Sowohl Politiker als auch Datenschützer vermuten, dass die Öffentlichkeit das Gesetz nicht mitbekommen sollte. "Das hat glücklicherweise nicht funktioniert", sagt der innenpolitische Sprecher der Grünen, Konstantin von Notz. Der schleswig-holsteinische Datenschützer Weichert vermutet zudem, dass die Sommerzeit genutzt werden sollte, um eine Berichterstattung bei den redaktionell nicht mehr so stark besetzten Medien zu minimieren. Dabei haben sie das Sommerloch unterschätzt, glaubt Weichert. "Das sich nun die Bundesregierung genötigt sieht, sich von den schwarz-gelben Parlamentariern zu distanzieren, ist an Peinlichkeit kaum zu überbieten", sagt Grünen-Politiker Notz.
+++Umstrittenes Meldegesetz: Die Abstimmung vom 28. Juni im Bundestag+++
Das neue Meldegesetz war am 28. Juni im Bundestag beschlossen worden. Ursprünglich war im ersten Entwurf eigentlich geplant gewesen, die Rechte der Bürger im neuen Meldegesetz zu stärken: So stand im Entwurf, dass Daten nur dann an Adresshändler oder Werbetreibende herausgegeben werden dürfen, wenn dem zugestimmt wurde. Doch anstatt den Datenschutz voranzutreiben, haben CDU und FDP kurzfristig noch den Entwurf geändert. Laut dem neuen umstrittenen Gesetz können die Einwohnermeldeämter die Daten nun weitergeben - nicht nur an öffentliche Stellen, sondern auch an Werbetreibende und Adresshändler. Es gibt zwar eine Widerrufsregelung - doch diese ist nach Ansicht der Datenschützer quasi wirkungslos. Denn Unternehmen und Adresshändler können jederzeit Daten abfragen, "wenn die Daten ausschließlich zur Bestätigung oder Berichtigung bereits vorhandener Daten verwendet werden", wie es in dem Entwurf heißt. Da aber insbesondere große Unternehmen von vielen Menschen bereits Datensätze vorliegen haben, könnten meist Informationen eingeholt werden.
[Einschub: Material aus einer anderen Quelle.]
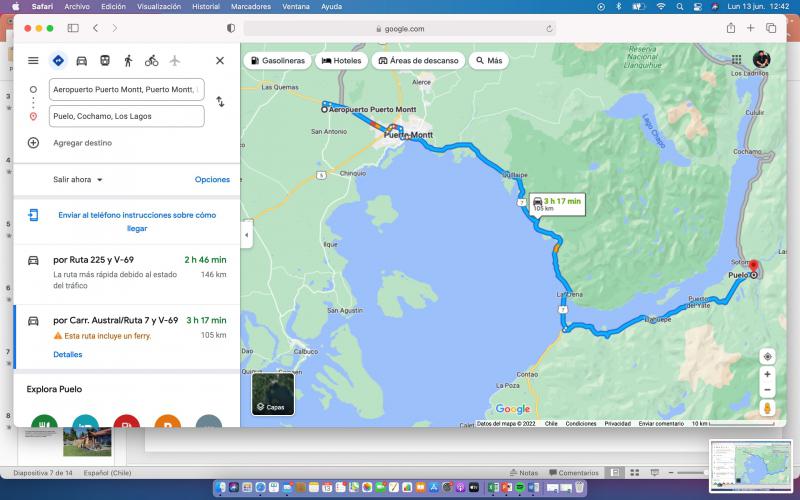Image resolution: width=800 pixels, height=500 pixels.
Task: Collapse the side panel arrow
Action: pyautogui.click(x=246, y=235)
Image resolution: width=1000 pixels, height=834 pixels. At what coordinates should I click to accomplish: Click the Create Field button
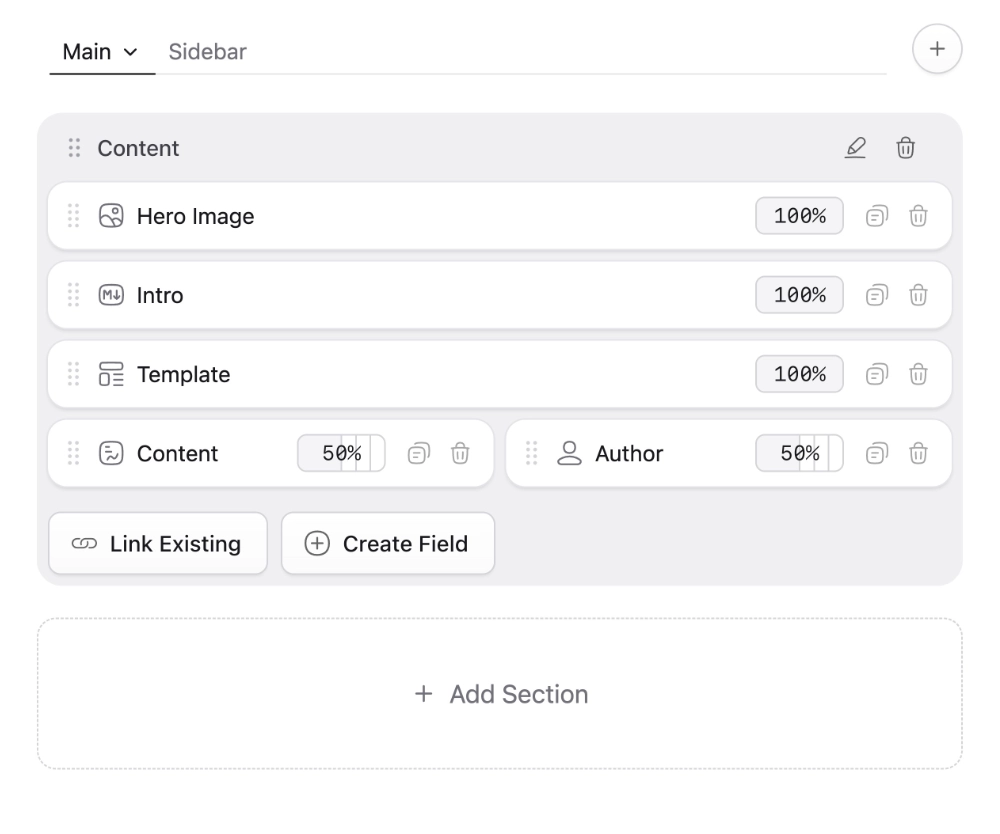[388, 544]
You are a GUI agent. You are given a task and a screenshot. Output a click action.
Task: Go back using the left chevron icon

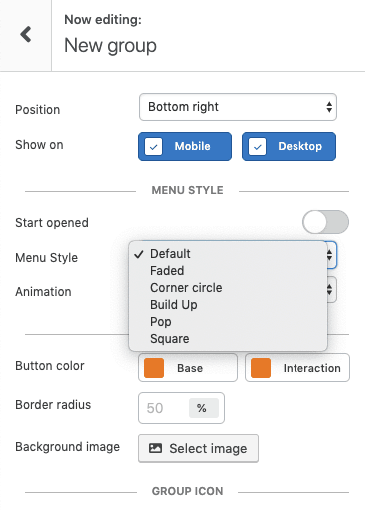click(x=26, y=34)
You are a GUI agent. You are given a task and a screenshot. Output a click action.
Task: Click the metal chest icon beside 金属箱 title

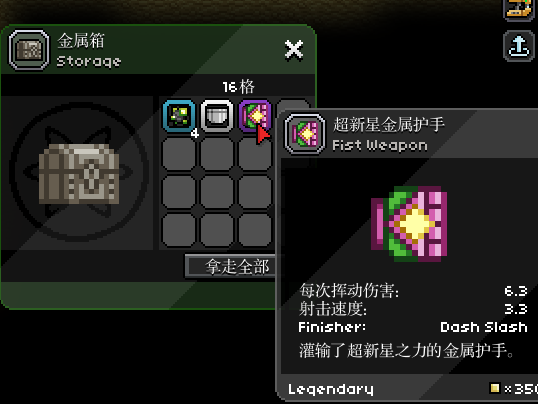pos(29,50)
+++Rot-grüne Länder kündigen Widerstand gegen Meldegesetz an+++
Doch warum wurde sich für die Änderung im Gesetzesentwurf entschieden? Die Datenschützer aus Hamburg und Schleswig-Holstein sind sich einig, dass Lobbyisten dahinter stecken. "An Kommunen und Datenschützern vorbei werden hier wirtschaftliche Lobbyinteressen bedient", äußert sich Weichert. Insbesondere sei dies problematisch, da es sich um eine öffentliche Stelle handele, die dann künftig kaum noch Datenschutz gewährleiste. "Es kann nicht Zweck eines hoheitlich geführten Registers sein, als Datenpool für die Werbebranche und den Adresshandel zu fungieren", sagt Hamburgs Datenschutzbeauftragter Caspar.
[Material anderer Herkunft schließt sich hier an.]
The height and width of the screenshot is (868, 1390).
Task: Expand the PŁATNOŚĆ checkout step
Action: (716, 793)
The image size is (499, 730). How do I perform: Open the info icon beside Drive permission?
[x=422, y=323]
Die Datenschützer begrüßen nun die Kehrtwende der Politiker. Selbst die Regierungsparteien fordern nun doch die Einwilligungslösung - wie im ersten Gesetzesentwurf vorgesehen. "Offenbar werden die schwerwiegenden Argumente, die geltend gemacht werden, nun auch von Teilen der Bundesregierung gesehen", so Caspar.
+++Adressenverkauf durch Ämter – Widerspruch zwecklos+++
Auch wenn der Datenhandel aller Voraussicht nach noch abgewendet wurde - die Entwicklung ist nach Ansicht des schleswig-holsteinischen Datenschützers Thilo Weichert "alarmierend". Das Gesetz zeige, das es um den Datenschutz nicht gut bestellt sei. "Wir müssen politisch weiterhin wachsam bleiben." Denn der Datenschutz werde zuweilen von Einflüssen und Gefälligkeiten - wie etwa der Lobby-Arbeit - beeinflusst. "Der Gesetzesentwurf der Regierungsfraktion zeigt, dass unsere Persönlichkeitsrechte der Werbewirtschaft einige Euro wert sind."
Der Bundesrat wird voraussichtlich im Herbst über das neue Gesetz entscheiden.